The din surrounding the operations of State Compensation Insurance Fund (SCIF) this past summer has diminished in public to a barely audible whimper. But deep inside we know the tumult continues.
Though it is assumed that the Legislature, and perhaps the commissioner, will make further recommendations about operations of the state’s largest workers’ comp insurer, the substance of those recommendations has yet to materialize. To be sure, SCIF has made important announcements on new internal controls and promises about doing business differently in its large-group programs. Before the end of the session, Chairperson Jeanie Cain, California Chamber of Commerce lobbyist, in what must have been an embarrassment for the governor, tried to inform the Legislature on SCIF’s status.
But transparency means more than using the term in well-honed press releases that sound as much Wall Street as Market Street. Transparency means candor.
Certain steps easily could be taken, and very much need to be taken, to add confidence to SCIF operations.
As previously noted, the first priority is to make board meetings subject to the state’s open-meeting (sunshine) laws. Certainly state funds in other jurisdictions have done so without compromising their business operations. It has a precedent and it makes good sense.

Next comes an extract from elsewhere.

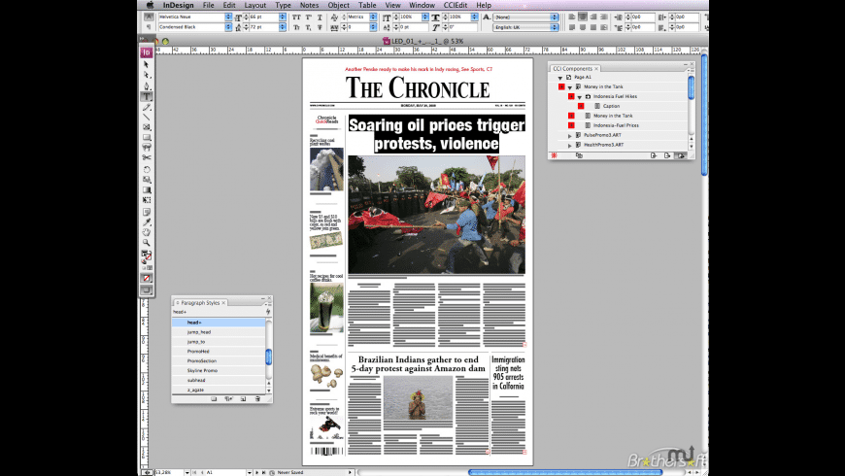Toggle red marker next to Indonesia-Fuel Prices
The width and height of the screenshot is (845, 476).
pyautogui.click(x=571, y=125)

Another step would be to subject SCIF to similar disclosures required of public companies. This would involve not only preparation and publication of quarterly and annual financial statements but also inclusion of management discussion and analysis (MD&A) where corporate leadership identifies significant risks to the company, including litigation and regulatory activity, and how that may affect the company’s performance.

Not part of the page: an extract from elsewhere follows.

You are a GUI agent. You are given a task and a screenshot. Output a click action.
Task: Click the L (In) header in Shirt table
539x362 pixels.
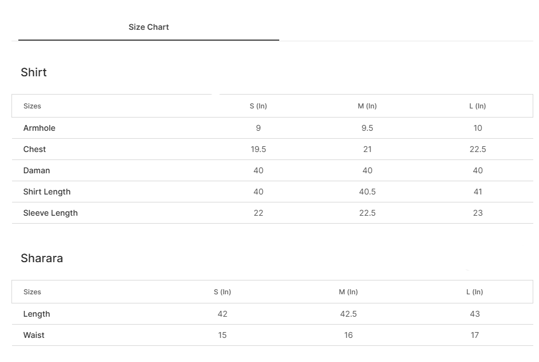click(x=478, y=106)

These reports are required of publicly traded companies, and SCIF is not a publicly traded company. But the past six months should at a minimum stand for the proposition that SCIF’s operations are infused with public trust even if its operations are not funded by investors purchasing stock. SCIF insures some 50% of California business, and as reported in these pages, has pretty solid control of the rates some industry segments are charged.

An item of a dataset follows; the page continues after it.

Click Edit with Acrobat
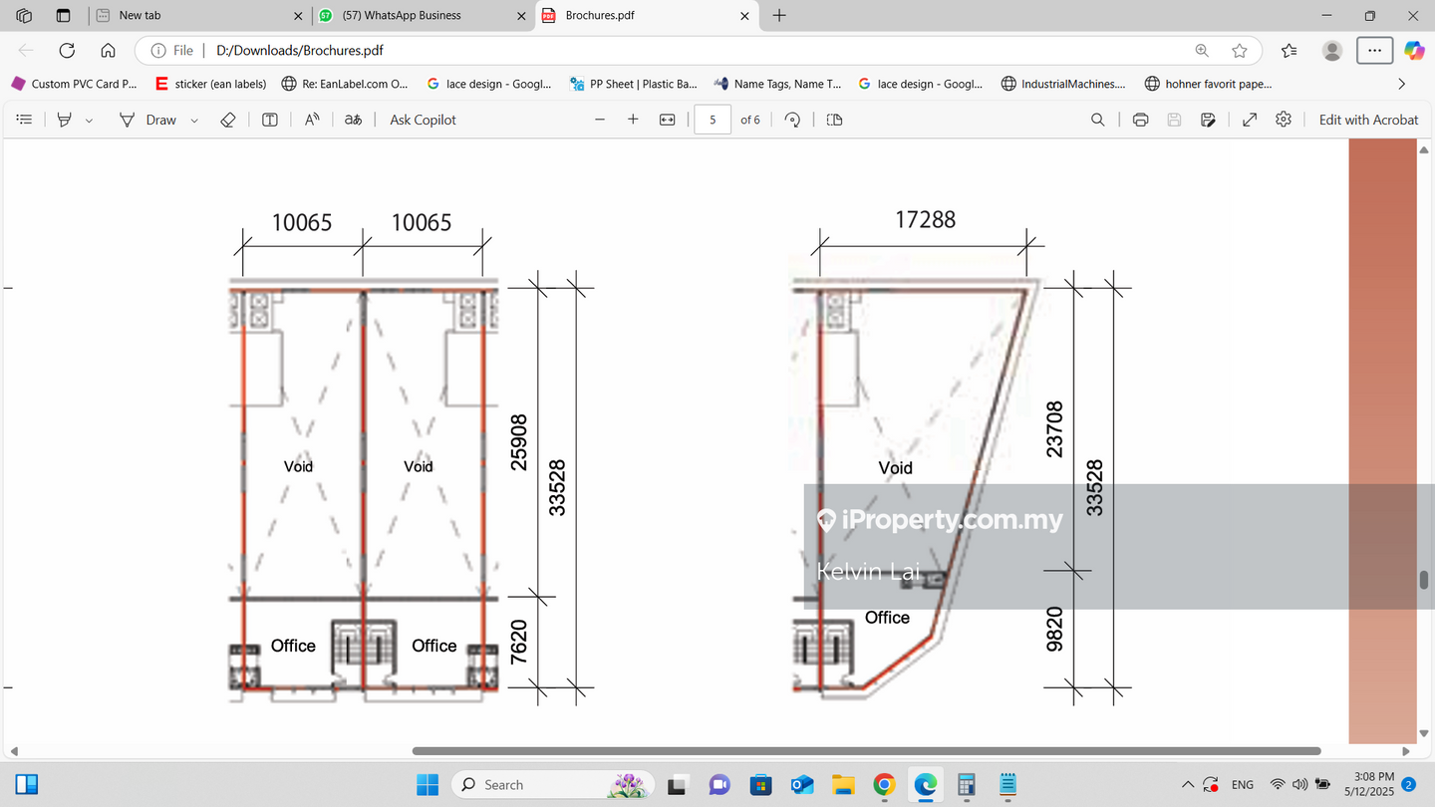 (x=1367, y=120)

Parsing the securities laws, including Sarbanes-Oxley, and deciding in a vacuum which concepts should apply to SCIF and which should not, is not the prerogative of SCIF’s board. Establishing requirements of SCIF governance is the prerogative of the Legislature and the governor, and only after issues are debated in the public forum the Legislature provides.
As stated by the Securities and Exchange Commission, “The SEC’s rules governing MD&A require disclosure about trends, events or uncertainties known to management that would have a material impact on reported financial information. The purpose of MD&A is to provide investors with information that the company’s management believes to be necessary to an understanding of its financial condition, changes in financial condition and results of operations. It is intended to help investors to see the company through the eyes of management. It is also intended to provide context for the financial statements and information about the company’s earnings and cash flows.”
2007 is nearly over, but SCIF is still working on its 2006 Annual Report.
But even once it is published, there will be no MD&A. As always there will be a laudatory report that SCIF is fulfilling its mission in the marketplace, is solvent, and is proud of the billions of dollars it has passed on to California businesses since enactment of the reforms in 2003-04.
That’s all well and good. But tell us, Ms. Frank, what do you really think about rapidly declining market share, current litigation on administration of group programs, existing class actions, potential for other class actions, your relationship with the Department of Insurance? What exactly can you say about their ongoing civil and criminal investigations, the potential for recovery of overbilled legal fees, and how the state budget deficit may affect SCIF’s income from administering claims for the State of California? Need we mention the costs, strategies, successes and failures of your expensive internal and external lobbying efforts?
In other words, SEC requires management to discuss and analyze risk, not develop and publish sound bites. If you don’t believe that, just ask Hank Greenberg.
Well, Ms. Frank, is anything changing besides the figurehead at SCIF? What say you?